### Things to do
A: According to the passage on calories, about how many calories does one pound of excess body weight hold?
B: Pick up the passage on calories where it ends and continue writing it.

### Document passage
┏━━

Now that we know what BMI is and our ideal body weight, lets talk about something that is a bit more simple: calories. While most people have a basic concept of what a calorie is, watching how many calories you eat and how many you burn off is an important concept, so lets talk about it a bit here.
First, it is VERY important to note that most overweight or obese people really don’t realize how many calories they eat every day OR how many calories they burn off with exercise. In fact, surveys show that more than 90% of obese people think they are eating fewer calories than they really are.
The scientific definition of a calorie is “the amount of energy needed to raise 1 kg of water 1 degree Celsius”. In normal language, it is simply term that we use to measure energy and how your body stores energy. Just like pounds is the unit to measure weight, calories is the unit to measure energy.
Now, as a general rule 1 pound of excess body weight holds about 3500 calories. So to lose 1 pound, you need to burn off 3500 more calories than you eat through exercise or other means. Sounds like a big number, but as you will see its not that bad when you break it down in detail.

┗━━

### Data provided

┏━━

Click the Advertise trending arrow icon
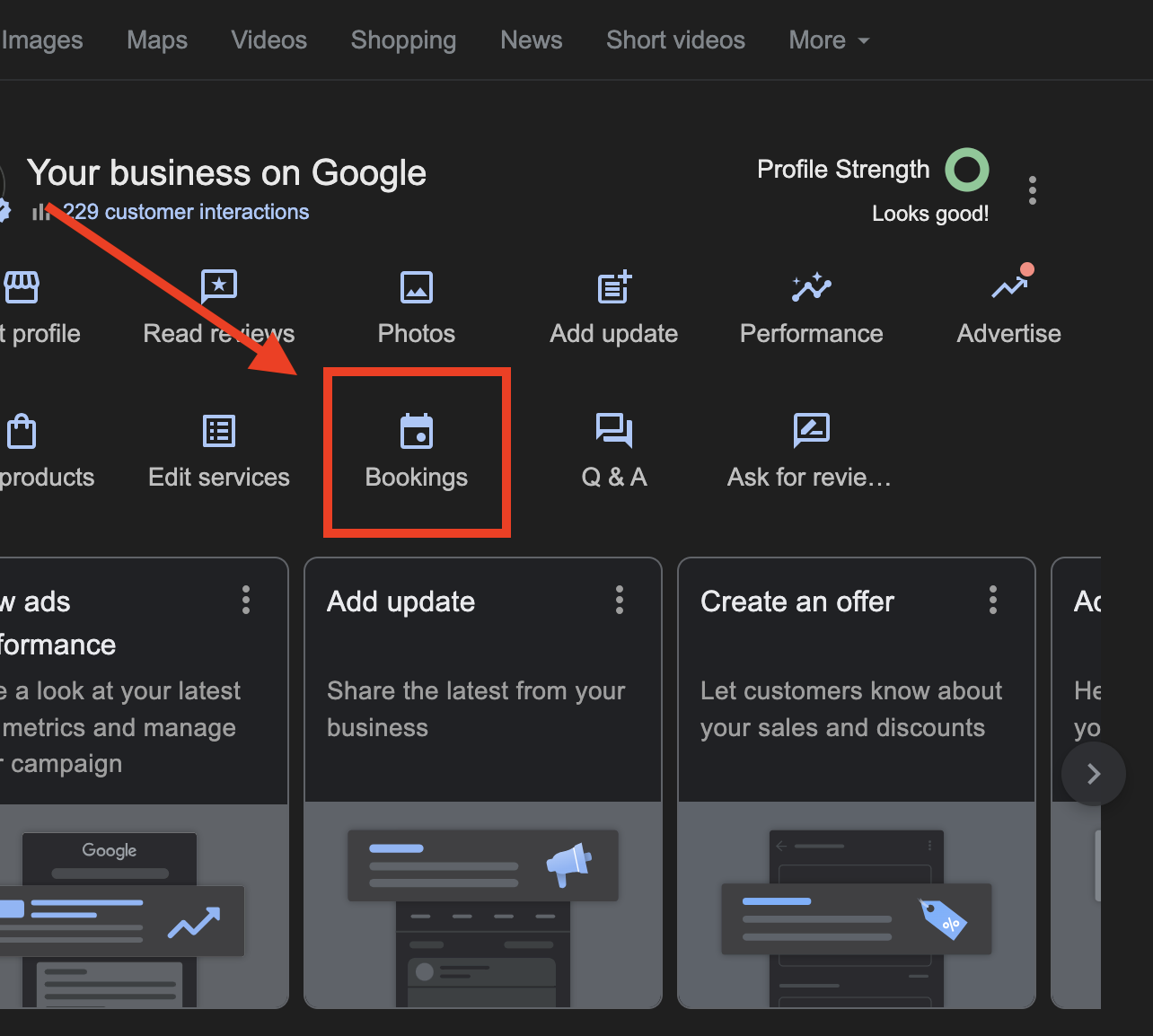 click(1009, 287)
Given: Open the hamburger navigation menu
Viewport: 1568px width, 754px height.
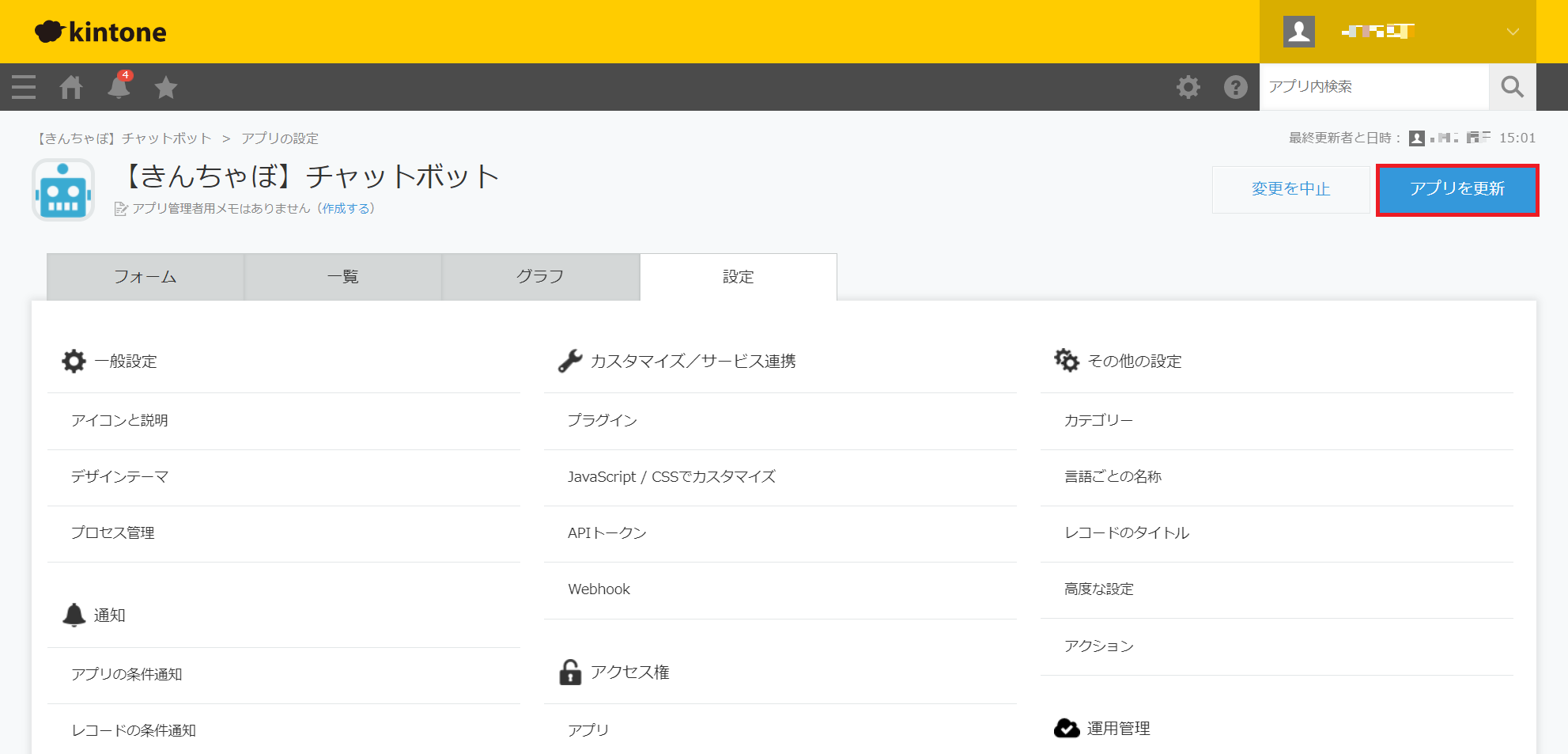Looking at the screenshot, I should [24, 87].
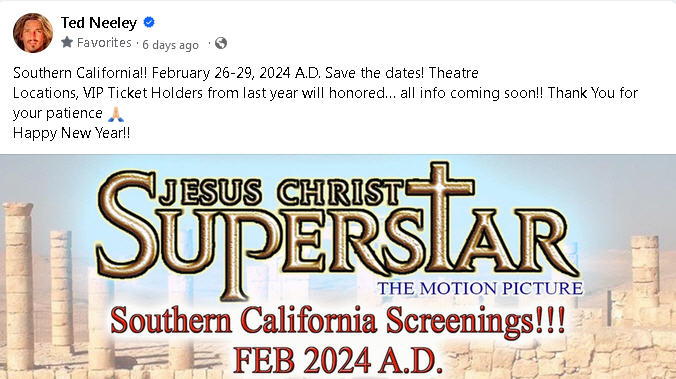Select the Favorites label beside the star
676x379 pixels.
pos(104,43)
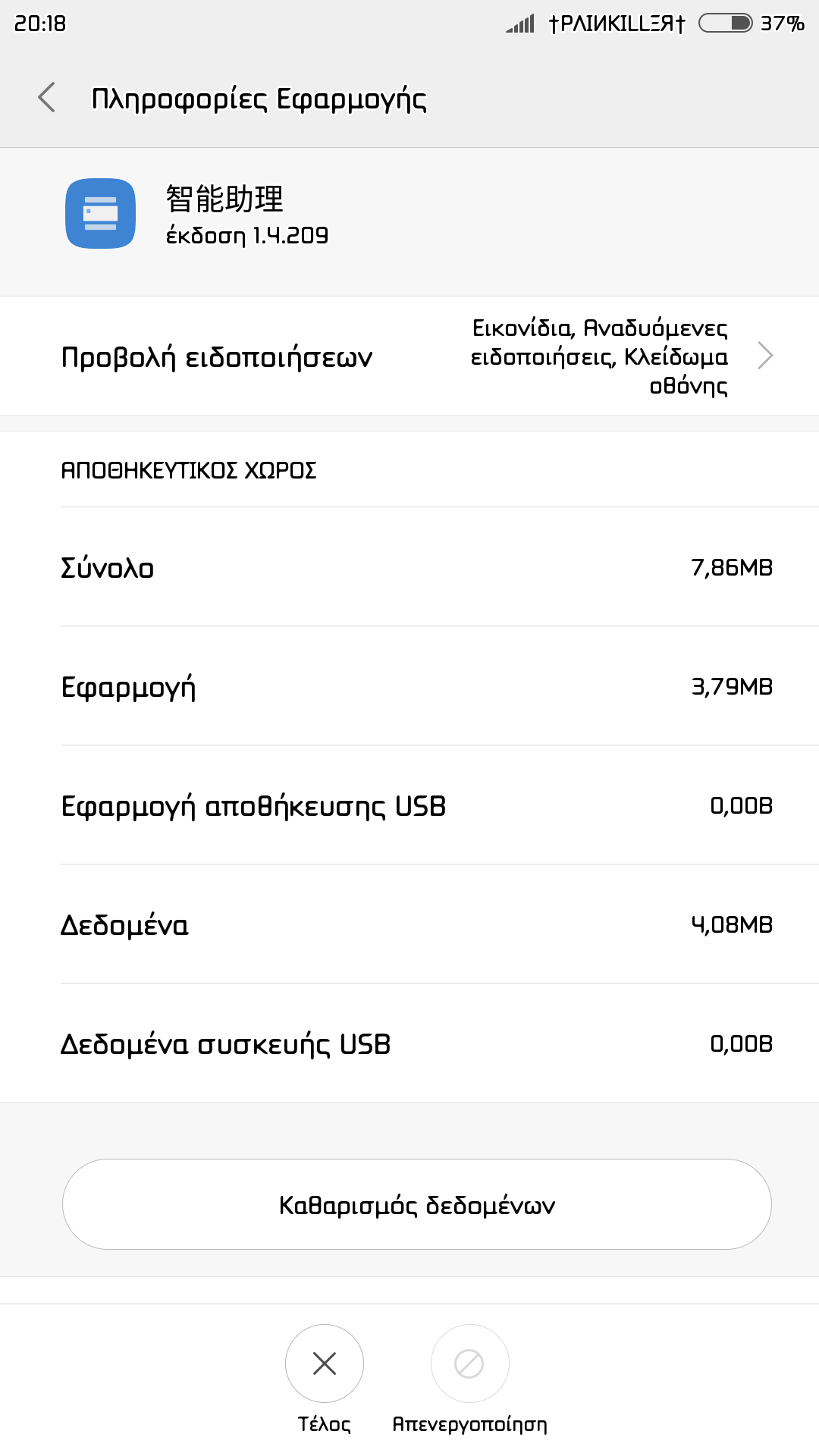This screenshot has width=819, height=1456.
Task: Tap the signal strength icon
Action: pos(521,24)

┗━━

### Responses
A: About 3500 calories.

B:
Calories that you eat in your diet and calories that are stored in your body come in the form of fat calories, carbohydrate calories or protein calories. When we measure how you performed during an exercise session, one of the factors we will consider is the amount of calories you used up during the workout. The number of calories AND the type of calories that you use during exercise is influenced by a number of factors including:
- Duration of exercise
- Intensity of exercise
- Type of exercise
- Food intake before exercise
Now, it is import to note that the ACC/AHA/TOS Guidelines for the treatment of obesity recommends women keep their daily calorie intake to 1200-1500 calories and men keep it to 1500-1800 during a weight loss program. Most importantly, they recommend a net negative calorie deficit of 500-750 calories per day. This means that they want you to burn off 500-750 more calories every day compared to what you eat. This concept makes it seem like counting calories is critical, but as we previously mentioned, eating large amounts of fruits and vegetables in a whole foods plant based diet will make counting calories unnecessary.